Johannes MAAS 1819-1872
Born on 2nd October 1819, Johannes was the third son and the eighth of nine children of Jakob Maas II and his wife, Anna Juliana nee Haub. Jakob’s father had been a juror of the village court before the old order crumbled but his sons had to look for work as casual plough hands to support their families. Although two of their children died, there were still nine mouths to feed in Johannes’ family group and their lifestyle accordingly was very austere.
After eight months of primary education in the village school, Johannes also went out to work as a daily-paid labourer on one of the large farming estates whenever casual work was on offer during the busy seasons.
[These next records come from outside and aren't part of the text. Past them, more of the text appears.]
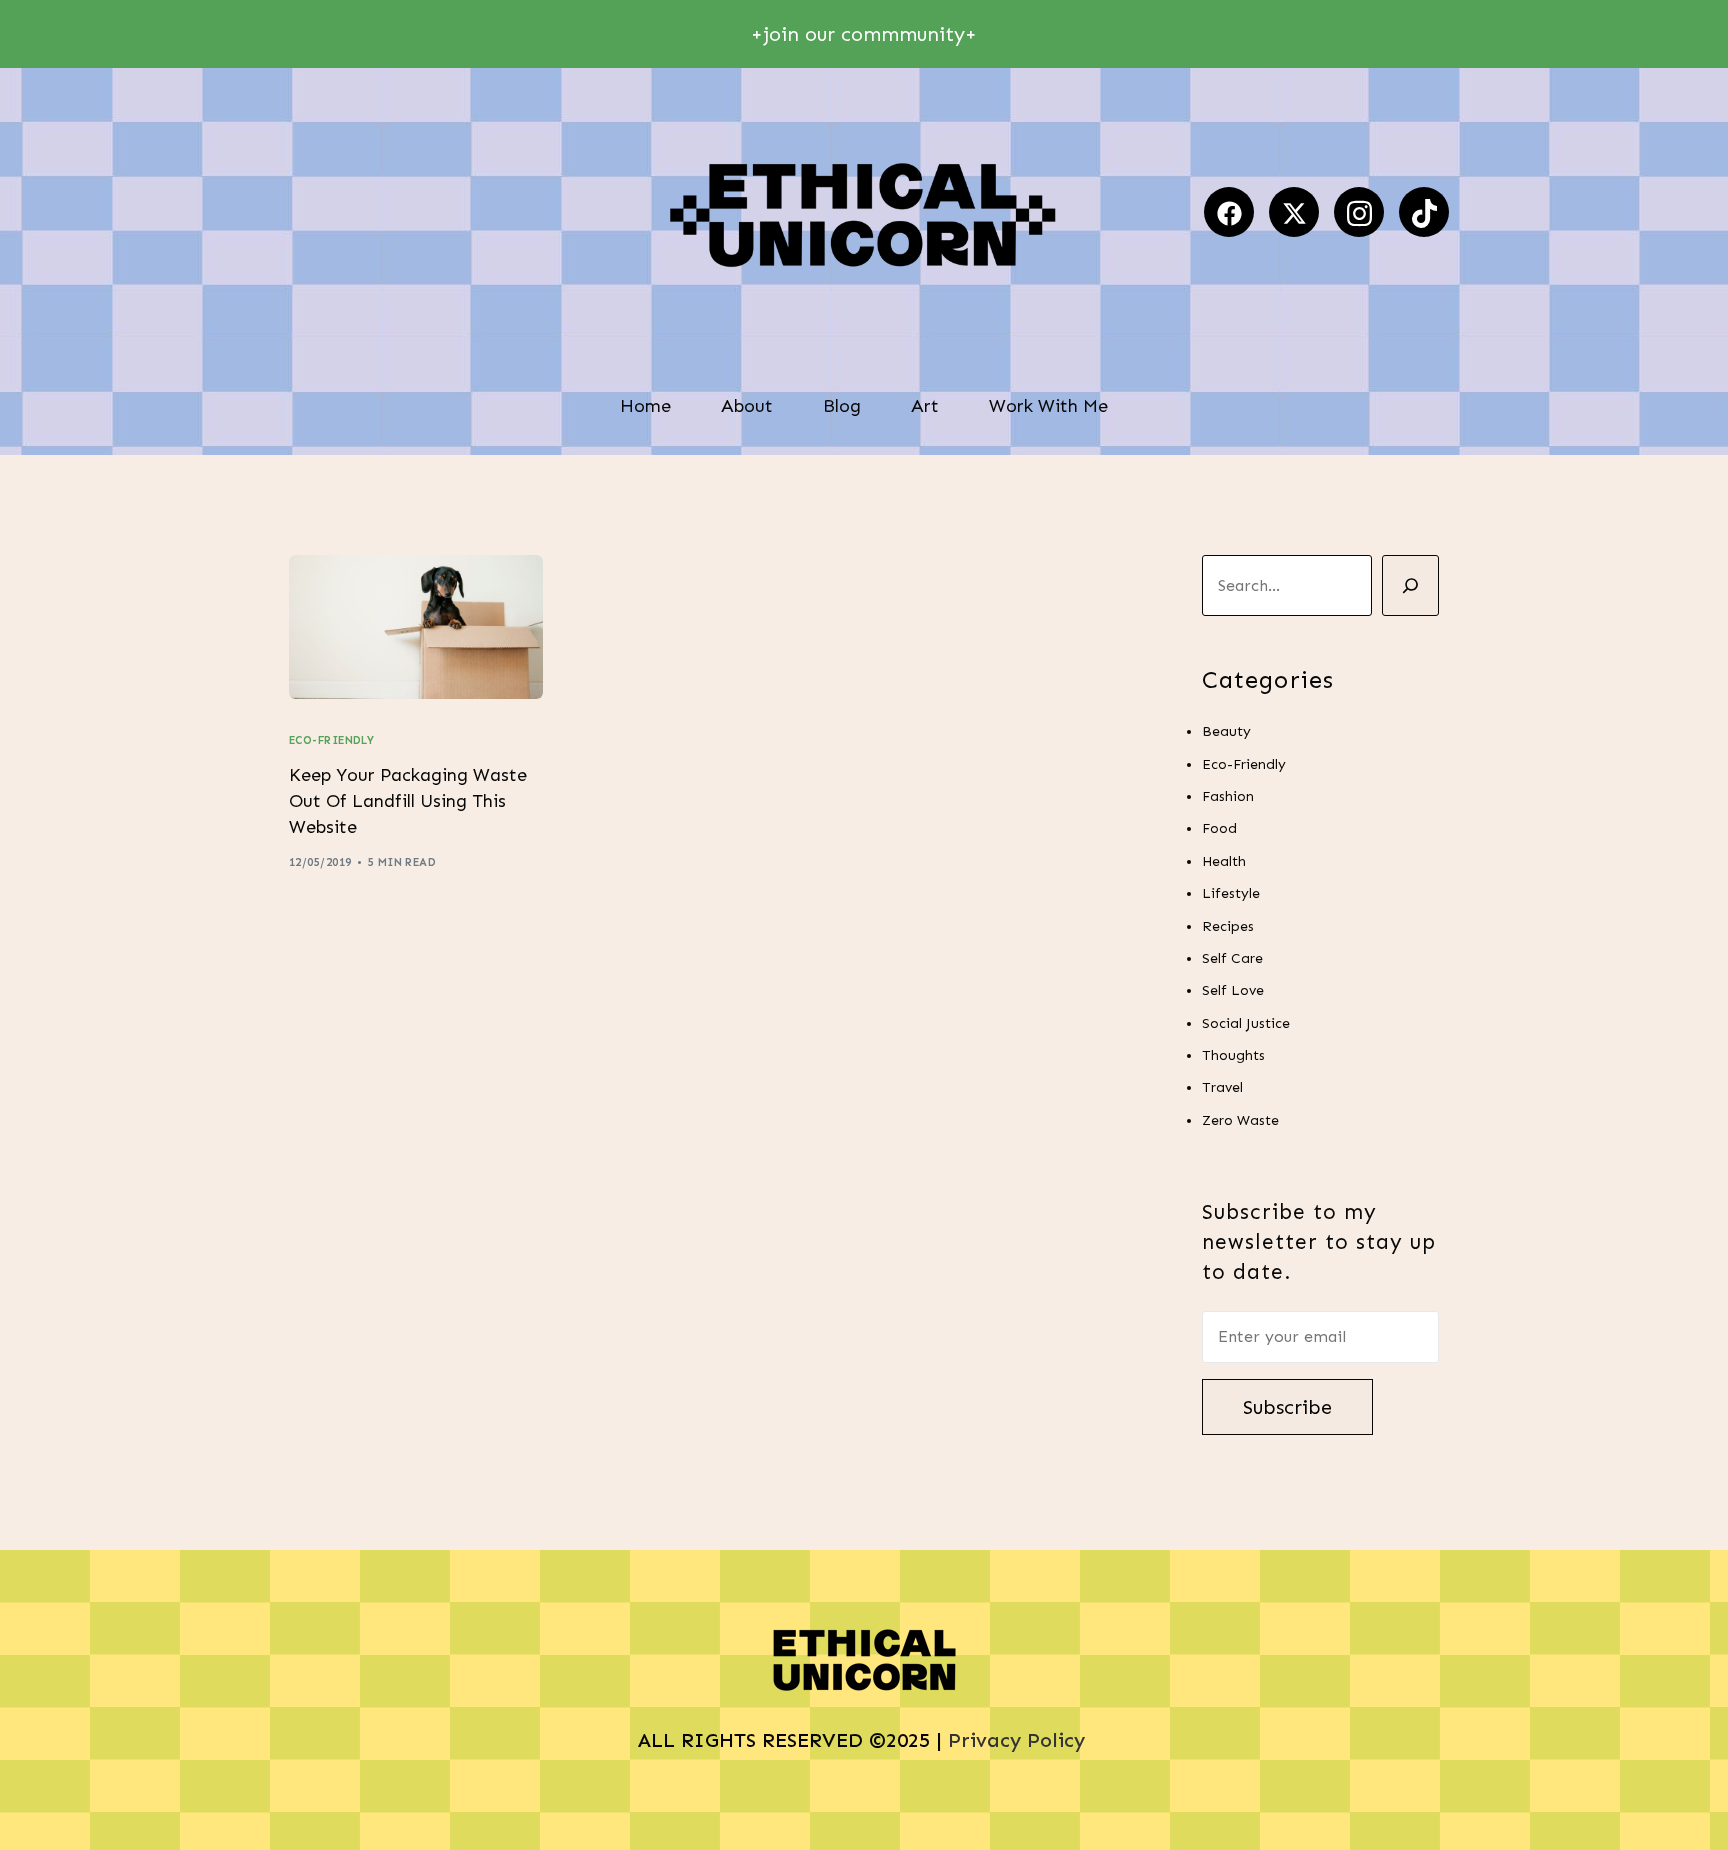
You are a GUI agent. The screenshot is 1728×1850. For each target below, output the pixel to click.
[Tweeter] (1294, 212)
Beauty (1226, 731)
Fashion (1228, 796)
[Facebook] (1229, 212)
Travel (1222, 1087)
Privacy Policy (1019, 1740)
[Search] (1410, 585)
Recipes (1228, 925)
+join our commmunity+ (864, 34)
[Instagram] (1359, 212)
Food (1219, 828)
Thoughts (1233, 1055)
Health (1224, 860)
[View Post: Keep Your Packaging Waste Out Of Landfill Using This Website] (416, 627)
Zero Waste (1240, 1119)
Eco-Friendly (331, 740)
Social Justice (1246, 1022)
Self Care (1232, 958)
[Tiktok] (1424, 212)
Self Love (1233, 990)
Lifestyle (1231, 893)
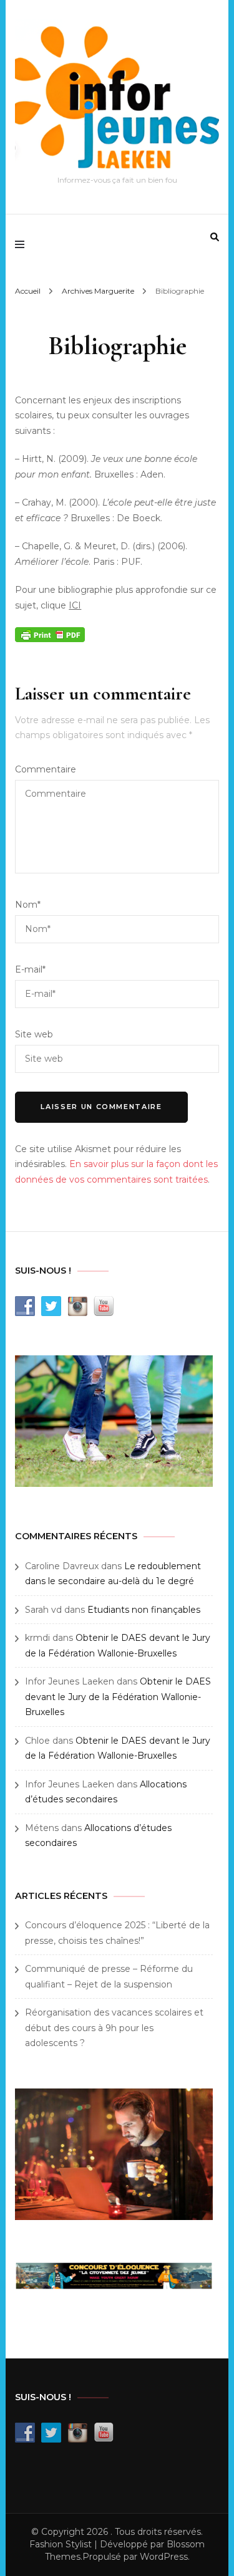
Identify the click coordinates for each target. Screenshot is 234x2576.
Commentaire (45, 769)
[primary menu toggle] (23, 244)
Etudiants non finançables (143, 1609)
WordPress (164, 2556)
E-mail (30, 969)
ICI (75, 605)
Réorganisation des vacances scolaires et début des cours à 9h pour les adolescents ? (114, 2028)
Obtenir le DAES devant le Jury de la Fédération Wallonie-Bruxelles (118, 1697)
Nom (28, 904)
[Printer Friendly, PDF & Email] (50, 633)
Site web (34, 1034)
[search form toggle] (214, 237)
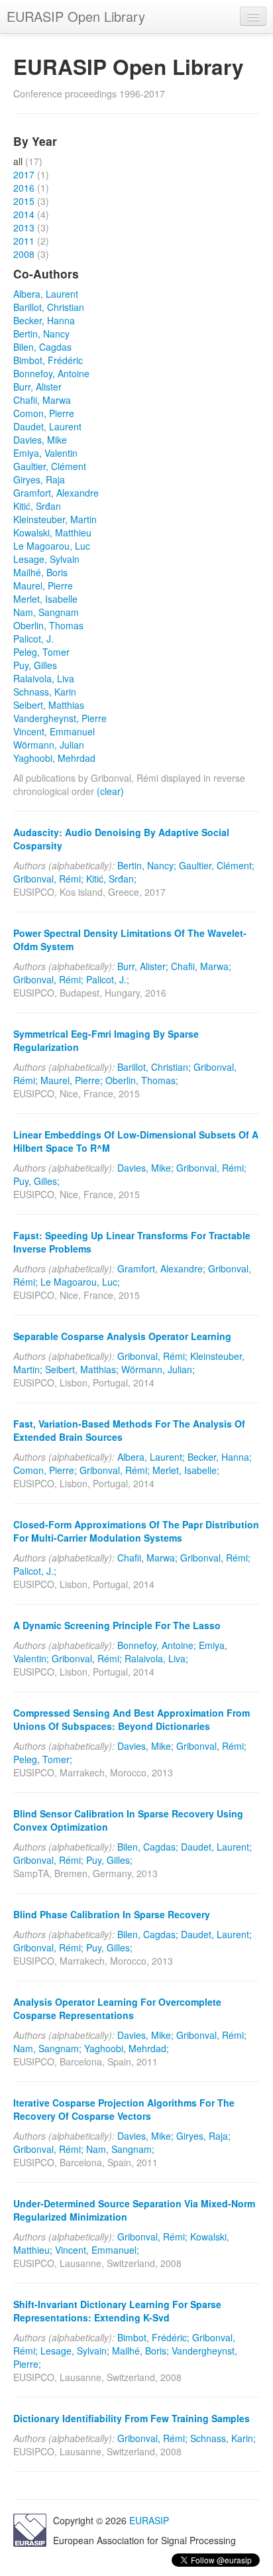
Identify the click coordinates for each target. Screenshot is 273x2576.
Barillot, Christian (48, 307)
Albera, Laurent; (151, 1456)
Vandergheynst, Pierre (60, 718)
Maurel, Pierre (43, 585)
In his 25th year, on 14th April 1844, he married a second cousin, Anna Elisabetha Maas, who was just 21 years of age. Their son Bernhard, born a few months later, was the first of their four sons and seven children. When his wife was several months pregnant with the last of these children, Johannes decided to try to improve his straitened circumstances by joining the emigration to the Victorian goldfields.
Johannes left Nieder-Weisel with Philipp, a brother of his wife; he was also married but had no children. The two made their way to Liverpool, whence they sailed on board “Queen of the East” on 16th November 1857 with a number of other emigrants from the village, including a group of Mullers and members of the Hildebrand, Hauser, Bill and Haub families. They arrived at Melbourne on 24th February 1858 and made their way to Ballarat.
There is no record of the time that Johannes stayed in Victoria. However, as details of the death in Ballarat Hospital in 1865 of Philipp Maas reached Nieder-Weisel it is not unlikely that Johannes took the news back to the village when he rejoined his wife and children.
Johannes Maas V died at the comparatively early age of 52; he lost his life accidentally on 13th February 1872 as a result of a fall from the upper level of a barn. As he was still working as a farmhand it seems that his time on the goldfields had not been very rewarding. He was buried in the new cemetery just after noon on Thursday 15th February.
His eldest son Bernhard, who had been apprenticed to a tailor, left Nieder-Weisel seventeen years later and settled, with his wife and seven children, in San Francisco. A large number of his descendants live in California and other American states.